In connection with the INA Merger, the Company assumed a $35.0 million
revolving credit facility with BNP Paribus, which was to mature on September 17,
2001. On September 14, 2001, the facility was extended to November 30, 2001. On
November 30, 2001, the facility was extended to May 31, 2002, with an amendment
reducing the amount available in the facility by $5.0 million a month beginning
February 1, 2002 and maturing August 31, 2002. The amended facility bears
interest at a rate equal to the lender's cost of funds plus 1.5% on domestic
term loans and at LIBOR plus 1.5% on Eurodollar term loans, payable at maturity.
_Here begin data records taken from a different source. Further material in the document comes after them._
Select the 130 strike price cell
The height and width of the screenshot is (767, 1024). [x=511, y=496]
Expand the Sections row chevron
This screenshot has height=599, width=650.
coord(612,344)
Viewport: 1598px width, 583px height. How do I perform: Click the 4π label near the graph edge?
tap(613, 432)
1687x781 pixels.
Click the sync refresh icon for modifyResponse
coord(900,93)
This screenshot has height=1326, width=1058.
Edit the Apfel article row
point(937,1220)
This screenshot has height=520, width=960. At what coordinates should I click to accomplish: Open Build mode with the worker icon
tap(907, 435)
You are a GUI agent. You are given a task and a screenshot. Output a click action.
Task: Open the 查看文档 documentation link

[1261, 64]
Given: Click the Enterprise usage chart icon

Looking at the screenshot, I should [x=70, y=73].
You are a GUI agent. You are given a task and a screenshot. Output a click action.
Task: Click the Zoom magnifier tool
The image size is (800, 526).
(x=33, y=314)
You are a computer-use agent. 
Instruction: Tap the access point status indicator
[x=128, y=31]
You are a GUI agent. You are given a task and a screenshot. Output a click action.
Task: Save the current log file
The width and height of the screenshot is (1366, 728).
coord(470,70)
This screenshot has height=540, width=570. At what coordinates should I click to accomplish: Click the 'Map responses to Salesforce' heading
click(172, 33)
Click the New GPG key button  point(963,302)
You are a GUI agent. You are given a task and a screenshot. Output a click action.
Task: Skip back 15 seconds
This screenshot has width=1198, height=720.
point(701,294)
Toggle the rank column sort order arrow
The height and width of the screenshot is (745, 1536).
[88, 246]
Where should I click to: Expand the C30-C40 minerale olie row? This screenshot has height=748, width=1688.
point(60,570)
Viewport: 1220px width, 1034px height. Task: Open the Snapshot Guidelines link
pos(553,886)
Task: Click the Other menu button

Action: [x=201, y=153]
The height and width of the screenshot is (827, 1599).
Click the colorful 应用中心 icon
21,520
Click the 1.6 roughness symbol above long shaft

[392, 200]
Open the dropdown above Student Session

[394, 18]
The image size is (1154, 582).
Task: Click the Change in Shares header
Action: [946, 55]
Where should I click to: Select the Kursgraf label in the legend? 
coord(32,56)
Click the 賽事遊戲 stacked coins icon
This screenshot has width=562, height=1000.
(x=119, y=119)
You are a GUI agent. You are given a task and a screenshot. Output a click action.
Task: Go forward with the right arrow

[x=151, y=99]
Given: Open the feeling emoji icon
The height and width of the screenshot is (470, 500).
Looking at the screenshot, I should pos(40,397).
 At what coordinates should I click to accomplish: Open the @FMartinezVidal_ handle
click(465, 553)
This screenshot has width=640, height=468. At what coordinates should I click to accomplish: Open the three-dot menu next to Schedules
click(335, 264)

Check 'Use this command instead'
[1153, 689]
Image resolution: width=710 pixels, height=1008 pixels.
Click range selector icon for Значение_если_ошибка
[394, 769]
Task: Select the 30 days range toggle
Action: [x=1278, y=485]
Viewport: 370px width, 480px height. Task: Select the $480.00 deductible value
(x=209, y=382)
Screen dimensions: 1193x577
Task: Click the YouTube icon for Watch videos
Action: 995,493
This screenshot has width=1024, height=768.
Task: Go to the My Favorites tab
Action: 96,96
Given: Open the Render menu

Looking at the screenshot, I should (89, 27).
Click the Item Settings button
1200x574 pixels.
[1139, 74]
The Company had approximately $15.0 million outstanding under this facility at
June 30, 2002 and paid the balance of principal and interest in full on August
30, 2002.
In connection with the Shiny acquisition, the Company obtained a $50.0
million medium-term loan from Infogrames SA on April 22, 2002 which matures on
June 30, 2004. The facility interest is based on the three month LIBOR rate plus
2.75% and payable on a quarterly basis, in arrears. An unused commitment fee of
0.50% per annum is based on the aggregate amount of the facility less
outstanding loans. The facility will be repaid as follows: $10.0 million three
months after the first shipment of the game based on the Matrix Reloaded movie
and no later than December 31, 2003; $10.0 million on December 31, 2003; $20.0
million on March 31, 2004; and $10.0 million on June 30, 2004. The facility will
be prepaid and reduced in aggregate amounts equal to (1) 95% of the net cash
proceeds of any sale or disposition of any assets of the Company exceeding $2.5
million, (2) 95% of the cumulative net proceeds from equity issuances by the
Company provided that the Company may retain 5% of such proceeds, and (3) 95% of
the net proceeds from any new debt issuance by the Company. As of September 30,
2002, the outstanding borrowings under the medium-term loan were approximately
$48.3 million, of which $10.0 million is current. Additionally, accrued interest
was approximately $0.7 million and is included in current amounts due to related
parties.
In conjunction with the Shiny Acquisition, the Company issued various
short-term promissory notes to pre-existing creditors of Shiny for an aggregate
amount of $16.2 million payable by the Company in installments due July 31,
2002. As of July 31, 2002, all principal and interest related to the short-term
promissory notes have been paid in full with borrowings from the medium-term
loan from Infogrames SA.
Page 19
In conjunction with the 1999 purchase of the Company by Infogrames SA, the
Company issued to GAP the GAP 0% Notes in exchange for 600,000 shares of Series
A Preferred Stock and $20.0 million of subordinated notes of the Company. The
GAP 0% Notes are convertible into the Company's common stock at $20.00 per
share. Interest on the GAP 0% Notes are being accreted at the rate of 7% and
will have a redemption value of $50.0 million at maturity, which is December 16,
2004. On December 28, 2001, Infogrames SA assumed the GAP 0% Notes from GAP in
exchange for Infogrames SA shares of common stock. Infogrames SA has not changed
any of the terms of the former GAP 0% Notes (renamed the "Infogrames SA 0%
subordinate convertible note") as they relate to the Company.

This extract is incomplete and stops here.